Bloomberg is running an interesting piece today about the lukewarm reception of many Hong Kong-based investment funds to Oleg Deripaska’s recent listing of the metals giant Rusal.  For many Russian companies looking to raise funds through initial public offers, there is the hope that Asia can provide an alternative to the slumping markets in Europe – but these hopes on the East might be dashed.

“Those companies can list here, but who wants to buy them?” said Pauline Dan, Hong Kong-based chief investment officer at Samsung Investment, which oversees about $78 billion. “Our focus is on Hong Kong, China. It’s not as if China doesn’t have resources itself.” (…)
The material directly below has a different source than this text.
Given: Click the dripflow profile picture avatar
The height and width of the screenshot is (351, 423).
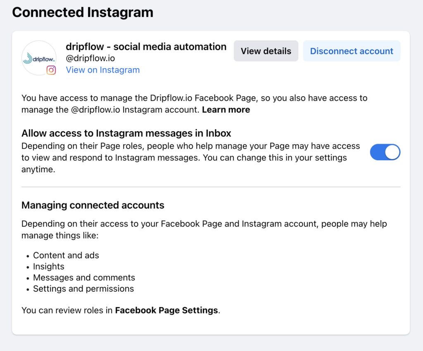Looking at the screenshot, I should point(39,58).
“Is Russia on the radar? Honestly? No,” said Ben Collett, head of equities for Louis Capital Markets brokerage in Hong Kong. “If you want to trade Russia then you’re in Europe.”

But it seems like there is more going on here – that perhaps the hesitation is born out of the bad reputation accumulated by Rusal over the years.

The success of Russian IPOs in Hong Kong will depend as much on perception as fundamentals, Collett said. Samsung Investment, for one, didn’t feel “comfortable” with Rusal’s management during the IPO marketing, fund manager Dan said.

“The perception of oligarchs here is bad,” Collett said. “The only thing that people know of Rusal is debt and question marks over Deripaska. They don’t know what those question marks are.”

That kind of uninformed speculation doesn’t seem fair – and team Deripaska should do a better job to inform investors of all questions and the value of the company’s activities.  But if Rusal and other Russian IPOs don’t catch on to this appetite for transparency, all those U.S.-based funds (like hedge fund Paulson & Co.) are going to have an expensive lunch bill.